The Bureaucracy of Beauty: Design in the Age of its Global Reproducibility
The Bureaucracy of Beauty is a wide-ranging work of cultural theory that connects literary studies, postcoloniality, the history of architecture and design, and the history and present of empire. Professor Ananya Roy of UC Berkeley calls it a "fantastic book," and in many ways this is the best description of it. The Bureaucracy of Beauty begins with nineteenth-century Britain's Department of Science and Arts, a venture organized by the Board of Trade, and how the DSA exerted a powerful influence on the growth of museums, design schools, and architecture throughout the British Empire.
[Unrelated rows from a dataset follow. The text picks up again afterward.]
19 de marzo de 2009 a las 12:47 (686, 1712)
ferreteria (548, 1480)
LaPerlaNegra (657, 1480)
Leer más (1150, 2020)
But this is only the book's literal subject: in a remarkable set of chapters, Dutta explores the development of international laws of intellectual property, ideas of design pedagogy, the technological distinction between craft and industry, the relation of colonial tutelage to economic policy, the politics and technology of exhibition, and competing philosophies of aesthetics. His thinking across these areas is ignited by engagements with Benjamin, Marx, Adam Smith and Jeremy Bentham, Kant, Mill, Ruskin, and Gandhi.
A rich study in the history of ideas, of design and architecture, and of cultural politics, The Bureaucracy of Beauty converges on the issues of present-day globalization. From nineteenth-century Britain to twenty-first century America, The Bureaucracy of Beauty offers a theory of how things - big things -change.